EXERCISE INSTRUCTIONS:
Please pull out the lines of the items below, starting with the line that contains "Zásadách používání cookies (351, 684)" and going on through the line that contains "twitter (86, 1939)", both ends included. Reproduce each line without any change.

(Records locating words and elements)
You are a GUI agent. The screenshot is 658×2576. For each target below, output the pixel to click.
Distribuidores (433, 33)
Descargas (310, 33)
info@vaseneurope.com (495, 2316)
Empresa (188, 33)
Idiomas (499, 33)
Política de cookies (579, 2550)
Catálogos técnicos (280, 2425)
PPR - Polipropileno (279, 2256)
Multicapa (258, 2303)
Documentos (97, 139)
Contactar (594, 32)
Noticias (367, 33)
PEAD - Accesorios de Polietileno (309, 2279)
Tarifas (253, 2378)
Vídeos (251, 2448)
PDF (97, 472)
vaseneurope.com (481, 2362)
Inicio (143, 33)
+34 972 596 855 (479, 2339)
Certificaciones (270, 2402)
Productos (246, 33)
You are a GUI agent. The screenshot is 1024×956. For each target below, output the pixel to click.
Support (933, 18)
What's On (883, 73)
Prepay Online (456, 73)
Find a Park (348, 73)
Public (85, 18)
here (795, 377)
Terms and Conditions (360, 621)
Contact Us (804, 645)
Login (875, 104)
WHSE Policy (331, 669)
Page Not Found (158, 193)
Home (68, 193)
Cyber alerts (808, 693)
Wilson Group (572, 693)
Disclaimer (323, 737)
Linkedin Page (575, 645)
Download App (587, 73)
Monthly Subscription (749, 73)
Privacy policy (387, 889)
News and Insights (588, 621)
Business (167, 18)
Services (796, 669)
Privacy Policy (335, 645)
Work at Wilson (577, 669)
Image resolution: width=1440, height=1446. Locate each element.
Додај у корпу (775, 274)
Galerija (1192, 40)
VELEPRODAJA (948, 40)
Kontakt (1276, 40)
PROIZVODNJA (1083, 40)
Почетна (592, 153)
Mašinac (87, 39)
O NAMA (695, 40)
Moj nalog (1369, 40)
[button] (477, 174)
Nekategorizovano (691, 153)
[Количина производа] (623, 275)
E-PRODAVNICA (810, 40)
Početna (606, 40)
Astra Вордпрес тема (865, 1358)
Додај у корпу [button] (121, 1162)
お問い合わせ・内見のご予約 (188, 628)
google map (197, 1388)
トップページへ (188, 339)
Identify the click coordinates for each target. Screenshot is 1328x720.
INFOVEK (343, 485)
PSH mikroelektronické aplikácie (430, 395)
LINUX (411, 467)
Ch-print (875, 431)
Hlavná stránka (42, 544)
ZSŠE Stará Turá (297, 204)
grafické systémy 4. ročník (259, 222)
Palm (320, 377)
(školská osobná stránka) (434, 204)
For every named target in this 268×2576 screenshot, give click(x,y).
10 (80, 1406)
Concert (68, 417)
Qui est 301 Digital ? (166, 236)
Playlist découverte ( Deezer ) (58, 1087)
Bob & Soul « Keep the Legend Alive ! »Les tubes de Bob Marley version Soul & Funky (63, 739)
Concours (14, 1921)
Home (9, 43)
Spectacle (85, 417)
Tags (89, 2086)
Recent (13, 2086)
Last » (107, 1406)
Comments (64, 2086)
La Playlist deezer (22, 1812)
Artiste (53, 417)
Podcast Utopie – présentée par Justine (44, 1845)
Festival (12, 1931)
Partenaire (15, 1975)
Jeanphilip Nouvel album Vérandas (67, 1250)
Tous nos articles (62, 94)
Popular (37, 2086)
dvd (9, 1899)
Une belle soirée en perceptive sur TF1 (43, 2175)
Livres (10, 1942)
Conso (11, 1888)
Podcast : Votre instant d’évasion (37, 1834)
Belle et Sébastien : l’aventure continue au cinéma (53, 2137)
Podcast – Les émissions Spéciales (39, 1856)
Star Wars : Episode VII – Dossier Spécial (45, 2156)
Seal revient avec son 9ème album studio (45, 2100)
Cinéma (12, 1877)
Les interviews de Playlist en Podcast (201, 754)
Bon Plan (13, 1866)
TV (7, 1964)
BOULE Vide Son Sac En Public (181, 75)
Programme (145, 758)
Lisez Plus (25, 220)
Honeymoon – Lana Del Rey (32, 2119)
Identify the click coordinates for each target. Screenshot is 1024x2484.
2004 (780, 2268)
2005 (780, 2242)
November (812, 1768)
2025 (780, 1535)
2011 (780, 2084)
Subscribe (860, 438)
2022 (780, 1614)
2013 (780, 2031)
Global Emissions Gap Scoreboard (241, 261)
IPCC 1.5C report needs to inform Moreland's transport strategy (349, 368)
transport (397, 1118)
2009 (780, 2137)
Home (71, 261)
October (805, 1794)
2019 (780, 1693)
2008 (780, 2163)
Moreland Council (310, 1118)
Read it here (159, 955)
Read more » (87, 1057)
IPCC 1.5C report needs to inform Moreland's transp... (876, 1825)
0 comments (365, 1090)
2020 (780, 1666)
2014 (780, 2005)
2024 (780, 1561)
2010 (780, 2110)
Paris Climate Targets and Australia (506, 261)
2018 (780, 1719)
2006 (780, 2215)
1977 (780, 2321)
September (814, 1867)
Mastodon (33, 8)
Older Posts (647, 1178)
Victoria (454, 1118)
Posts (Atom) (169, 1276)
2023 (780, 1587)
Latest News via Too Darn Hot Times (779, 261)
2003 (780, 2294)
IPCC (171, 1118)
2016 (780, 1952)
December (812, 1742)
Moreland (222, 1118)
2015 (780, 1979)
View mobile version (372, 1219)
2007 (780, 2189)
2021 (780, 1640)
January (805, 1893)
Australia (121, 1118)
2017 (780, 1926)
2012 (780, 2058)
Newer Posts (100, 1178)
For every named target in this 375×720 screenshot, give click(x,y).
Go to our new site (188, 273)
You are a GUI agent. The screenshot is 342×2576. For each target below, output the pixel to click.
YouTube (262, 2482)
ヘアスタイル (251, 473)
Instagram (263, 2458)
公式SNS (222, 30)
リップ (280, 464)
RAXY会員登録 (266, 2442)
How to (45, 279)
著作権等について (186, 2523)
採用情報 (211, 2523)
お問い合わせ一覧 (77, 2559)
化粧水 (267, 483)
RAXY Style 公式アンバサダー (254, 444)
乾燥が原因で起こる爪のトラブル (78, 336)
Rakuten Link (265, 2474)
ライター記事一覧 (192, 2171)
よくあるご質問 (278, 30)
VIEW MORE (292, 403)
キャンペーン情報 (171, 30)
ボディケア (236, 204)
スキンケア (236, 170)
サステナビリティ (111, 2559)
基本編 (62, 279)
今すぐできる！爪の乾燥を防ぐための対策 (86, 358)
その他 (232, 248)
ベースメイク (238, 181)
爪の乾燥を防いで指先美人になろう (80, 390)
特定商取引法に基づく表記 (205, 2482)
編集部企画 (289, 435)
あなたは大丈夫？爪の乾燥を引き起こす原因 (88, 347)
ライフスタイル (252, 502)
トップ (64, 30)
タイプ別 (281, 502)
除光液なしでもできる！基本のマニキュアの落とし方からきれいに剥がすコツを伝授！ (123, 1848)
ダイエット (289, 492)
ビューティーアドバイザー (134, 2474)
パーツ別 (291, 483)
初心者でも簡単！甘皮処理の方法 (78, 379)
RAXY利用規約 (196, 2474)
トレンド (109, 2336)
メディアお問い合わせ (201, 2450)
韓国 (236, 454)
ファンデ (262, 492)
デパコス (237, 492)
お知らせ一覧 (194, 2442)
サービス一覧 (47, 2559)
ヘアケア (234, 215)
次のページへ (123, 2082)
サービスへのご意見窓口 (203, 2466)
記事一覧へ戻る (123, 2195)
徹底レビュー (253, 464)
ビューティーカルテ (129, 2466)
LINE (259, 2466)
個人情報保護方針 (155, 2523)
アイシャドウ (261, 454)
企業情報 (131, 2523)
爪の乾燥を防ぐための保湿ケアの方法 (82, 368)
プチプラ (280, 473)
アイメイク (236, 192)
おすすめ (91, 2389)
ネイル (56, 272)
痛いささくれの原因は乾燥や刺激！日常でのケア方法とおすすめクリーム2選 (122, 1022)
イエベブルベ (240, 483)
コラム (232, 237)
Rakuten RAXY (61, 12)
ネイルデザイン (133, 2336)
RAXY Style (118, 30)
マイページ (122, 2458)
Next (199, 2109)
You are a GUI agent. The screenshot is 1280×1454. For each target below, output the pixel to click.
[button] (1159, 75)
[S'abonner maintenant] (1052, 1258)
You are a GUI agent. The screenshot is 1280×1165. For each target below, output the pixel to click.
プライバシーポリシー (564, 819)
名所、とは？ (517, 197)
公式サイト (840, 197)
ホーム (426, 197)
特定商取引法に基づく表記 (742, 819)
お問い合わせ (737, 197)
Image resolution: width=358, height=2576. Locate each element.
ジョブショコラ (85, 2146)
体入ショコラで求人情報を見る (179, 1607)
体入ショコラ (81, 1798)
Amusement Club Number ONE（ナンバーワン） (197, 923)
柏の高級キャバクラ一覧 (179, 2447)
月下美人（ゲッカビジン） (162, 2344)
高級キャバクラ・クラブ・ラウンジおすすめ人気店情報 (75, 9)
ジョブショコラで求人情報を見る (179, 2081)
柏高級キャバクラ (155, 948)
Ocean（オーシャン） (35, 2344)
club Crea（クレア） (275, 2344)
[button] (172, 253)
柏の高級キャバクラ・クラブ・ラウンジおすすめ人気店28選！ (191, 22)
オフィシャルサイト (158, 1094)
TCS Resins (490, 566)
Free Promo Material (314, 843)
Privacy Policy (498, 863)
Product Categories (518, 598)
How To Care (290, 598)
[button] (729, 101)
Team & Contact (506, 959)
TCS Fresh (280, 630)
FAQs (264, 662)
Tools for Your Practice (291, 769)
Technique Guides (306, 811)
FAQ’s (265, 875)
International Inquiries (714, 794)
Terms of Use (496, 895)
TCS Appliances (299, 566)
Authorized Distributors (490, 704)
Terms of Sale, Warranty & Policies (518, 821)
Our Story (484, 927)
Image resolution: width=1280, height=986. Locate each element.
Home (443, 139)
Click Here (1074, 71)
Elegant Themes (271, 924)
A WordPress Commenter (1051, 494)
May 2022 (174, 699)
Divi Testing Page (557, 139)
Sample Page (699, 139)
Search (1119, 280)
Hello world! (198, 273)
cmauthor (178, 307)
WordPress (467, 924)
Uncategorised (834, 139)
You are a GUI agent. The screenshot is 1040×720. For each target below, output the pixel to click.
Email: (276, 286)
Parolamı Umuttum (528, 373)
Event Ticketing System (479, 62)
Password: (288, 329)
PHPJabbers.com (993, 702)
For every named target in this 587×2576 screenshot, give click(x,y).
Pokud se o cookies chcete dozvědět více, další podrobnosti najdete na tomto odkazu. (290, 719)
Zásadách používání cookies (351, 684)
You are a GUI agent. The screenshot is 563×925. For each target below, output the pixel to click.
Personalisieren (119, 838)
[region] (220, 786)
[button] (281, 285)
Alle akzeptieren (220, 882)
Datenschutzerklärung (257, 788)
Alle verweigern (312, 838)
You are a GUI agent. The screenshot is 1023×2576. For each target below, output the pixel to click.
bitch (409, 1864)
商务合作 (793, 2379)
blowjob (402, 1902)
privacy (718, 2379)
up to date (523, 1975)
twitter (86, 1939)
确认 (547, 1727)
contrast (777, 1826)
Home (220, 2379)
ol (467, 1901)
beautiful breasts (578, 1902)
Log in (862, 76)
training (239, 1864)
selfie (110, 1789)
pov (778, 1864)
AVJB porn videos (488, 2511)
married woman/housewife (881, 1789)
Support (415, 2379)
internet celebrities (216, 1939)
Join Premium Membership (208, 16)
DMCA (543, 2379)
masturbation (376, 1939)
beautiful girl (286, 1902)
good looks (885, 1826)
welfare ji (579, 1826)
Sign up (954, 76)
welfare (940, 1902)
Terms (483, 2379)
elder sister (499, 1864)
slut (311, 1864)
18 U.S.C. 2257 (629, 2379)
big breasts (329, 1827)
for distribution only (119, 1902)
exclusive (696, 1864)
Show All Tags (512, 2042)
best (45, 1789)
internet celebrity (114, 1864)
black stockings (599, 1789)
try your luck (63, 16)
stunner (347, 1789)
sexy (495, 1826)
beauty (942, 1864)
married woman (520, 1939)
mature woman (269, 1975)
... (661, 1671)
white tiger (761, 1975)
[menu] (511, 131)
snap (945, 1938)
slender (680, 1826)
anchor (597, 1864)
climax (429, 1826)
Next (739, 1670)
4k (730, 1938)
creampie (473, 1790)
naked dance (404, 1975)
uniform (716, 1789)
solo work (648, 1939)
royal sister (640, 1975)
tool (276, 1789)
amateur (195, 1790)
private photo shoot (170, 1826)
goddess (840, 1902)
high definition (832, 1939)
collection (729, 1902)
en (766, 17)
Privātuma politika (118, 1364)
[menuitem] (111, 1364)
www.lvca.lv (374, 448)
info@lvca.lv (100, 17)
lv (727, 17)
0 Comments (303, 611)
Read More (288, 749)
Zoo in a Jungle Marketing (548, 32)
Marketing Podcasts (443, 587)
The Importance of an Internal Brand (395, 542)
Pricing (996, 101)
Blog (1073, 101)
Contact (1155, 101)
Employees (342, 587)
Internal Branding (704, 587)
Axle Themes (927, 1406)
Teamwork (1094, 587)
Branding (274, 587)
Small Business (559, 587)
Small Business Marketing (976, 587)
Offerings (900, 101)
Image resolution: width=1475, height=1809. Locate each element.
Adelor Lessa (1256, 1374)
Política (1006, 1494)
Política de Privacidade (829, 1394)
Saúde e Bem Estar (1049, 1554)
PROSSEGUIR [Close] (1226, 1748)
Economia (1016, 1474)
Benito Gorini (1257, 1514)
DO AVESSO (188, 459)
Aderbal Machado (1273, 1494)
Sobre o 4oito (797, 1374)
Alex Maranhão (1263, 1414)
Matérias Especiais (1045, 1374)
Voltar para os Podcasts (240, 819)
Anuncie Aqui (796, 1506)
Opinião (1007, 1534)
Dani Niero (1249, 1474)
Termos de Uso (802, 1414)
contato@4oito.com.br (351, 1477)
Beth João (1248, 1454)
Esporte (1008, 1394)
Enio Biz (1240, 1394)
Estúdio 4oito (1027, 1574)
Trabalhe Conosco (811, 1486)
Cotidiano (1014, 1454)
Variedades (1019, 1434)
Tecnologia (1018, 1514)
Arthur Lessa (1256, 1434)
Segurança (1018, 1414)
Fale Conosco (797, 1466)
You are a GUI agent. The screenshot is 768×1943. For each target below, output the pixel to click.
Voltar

OUTPUT FOR THIS TASK:
Zásadách používání cookies (351, 684)
You are a GUI agent. The screenshot is 563×925. For each target below, output the pixel to click.
Personalisieren (119, 838)
[region] (220, 786)
[button] (281, 285)
Alle akzeptieren (220, 882)
Datenschutzerklärung (257, 788)
Alle verweigern (312, 838)
You are a GUI agent. The screenshot is 1023×2576. For each target below, output the pixel to click.
bitch (409, 1864)
商务合作 (793, 2379)
blowjob (402, 1902)
privacy (718, 2379)
up to date (523, 1975)
twitter (86, 1939)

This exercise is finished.